**Materials provided:**
┄┄┄┄┄┄┄┄┄┄┄┄┄┄┄┄┄┄┄┄
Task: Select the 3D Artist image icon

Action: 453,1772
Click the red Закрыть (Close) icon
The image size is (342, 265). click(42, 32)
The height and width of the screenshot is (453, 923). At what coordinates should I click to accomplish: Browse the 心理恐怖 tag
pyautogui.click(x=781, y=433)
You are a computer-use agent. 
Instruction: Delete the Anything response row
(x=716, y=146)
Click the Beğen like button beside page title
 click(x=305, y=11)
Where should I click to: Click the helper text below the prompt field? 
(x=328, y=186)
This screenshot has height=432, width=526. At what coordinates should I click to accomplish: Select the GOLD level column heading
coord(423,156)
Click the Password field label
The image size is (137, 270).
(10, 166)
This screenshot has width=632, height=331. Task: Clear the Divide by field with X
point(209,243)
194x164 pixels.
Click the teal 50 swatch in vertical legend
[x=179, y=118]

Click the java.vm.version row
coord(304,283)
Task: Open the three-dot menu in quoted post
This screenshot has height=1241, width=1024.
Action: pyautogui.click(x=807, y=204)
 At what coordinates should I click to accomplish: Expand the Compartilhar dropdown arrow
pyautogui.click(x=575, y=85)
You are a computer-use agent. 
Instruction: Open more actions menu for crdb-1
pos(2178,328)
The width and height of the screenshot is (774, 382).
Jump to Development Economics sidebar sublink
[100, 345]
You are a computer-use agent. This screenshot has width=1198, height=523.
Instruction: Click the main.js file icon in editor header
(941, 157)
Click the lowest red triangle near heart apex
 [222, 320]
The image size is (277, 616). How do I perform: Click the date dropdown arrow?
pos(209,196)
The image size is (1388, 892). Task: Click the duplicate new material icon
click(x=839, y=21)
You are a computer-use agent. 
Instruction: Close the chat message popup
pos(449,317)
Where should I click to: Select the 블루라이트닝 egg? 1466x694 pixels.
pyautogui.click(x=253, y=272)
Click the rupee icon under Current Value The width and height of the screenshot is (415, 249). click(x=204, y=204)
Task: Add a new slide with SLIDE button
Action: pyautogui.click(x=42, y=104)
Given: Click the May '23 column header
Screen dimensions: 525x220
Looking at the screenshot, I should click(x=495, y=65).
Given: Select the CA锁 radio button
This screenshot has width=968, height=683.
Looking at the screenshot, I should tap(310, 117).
┄┄┄┄┄┄┄┄┄┄┄┄┄┄┄┄┄┄┄┄
**Exercise goal:** Set the entries above down again, each one exactly as written.

**Expected answer:**
Task: Select the 3D Artist image icon

Action: 453,1772
Click the red Закрыть (Close) icon
The image size is (342, 265). click(42, 32)
The height and width of the screenshot is (453, 923). At what coordinates should I click to accomplish: Browse the 心理恐怖 tag
pyautogui.click(x=781, y=433)
You are a computer-use agent. 
Instruction: Delete the Anything response row
(x=716, y=146)
Click the Beğen like button beside page title
 click(x=305, y=11)
Where should I click to: Click the helper text below the prompt field? 
(x=328, y=186)
This screenshot has height=432, width=526. At what coordinates should I click to accomplish: Select the GOLD level column heading
coord(423,156)
Click the Password field label
The image size is (137, 270).
(10, 166)
This screenshot has width=632, height=331. Task: Clear the Divide by field with X
point(209,243)
194x164 pixels.
Click the teal 50 swatch in vertical legend
[x=179, y=118]

Click the java.vm.version row
coord(304,283)
Task: Open the three-dot menu in quoted post
This screenshot has height=1241, width=1024.
Action: pyautogui.click(x=807, y=204)
 At what coordinates should I click to accomplish: Expand the Compartilhar dropdown arrow
pyautogui.click(x=575, y=85)
You are a computer-use agent. 
Instruction: Open more actions menu for crdb-1
pos(2178,328)
The width and height of the screenshot is (774, 382).
Jump to Development Economics sidebar sublink
[100, 345]
You are a computer-use agent. This screenshot has width=1198, height=523.
Instruction: Click the main.js file icon in editor header
(941, 157)
Click the lowest red triangle near heart apex
 [222, 320]
The image size is (277, 616). How do I perform: Click the date dropdown arrow?
pos(209,196)
The image size is (1388, 892). Task: Click the duplicate new material icon
click(x=839, y=21)
You are a computer-use agent. 
Instruction: Close the chat message popup
pos(449,317)
Where should I click to: Select the 블루라이트닝 egg? 1466x694 pixels.
pyautogui.click(x=253, y=272)
Click the rupee icon under Current Value The width and height of the screenshot is (415, 249). click(x=204, y=204)
Task: Add a new slide with SLIDE button
Action: pyautogui.click(x=42, y=104)
Given: Click the May '23 column header
Screen dimensions: 525x220
Looking at the screenshot, I should click(x=495, y=65).
Given: Select the CA锁 radio button
This screenshot has width=968, height=683.
Looking at the screenshot, I should tap(310, 117).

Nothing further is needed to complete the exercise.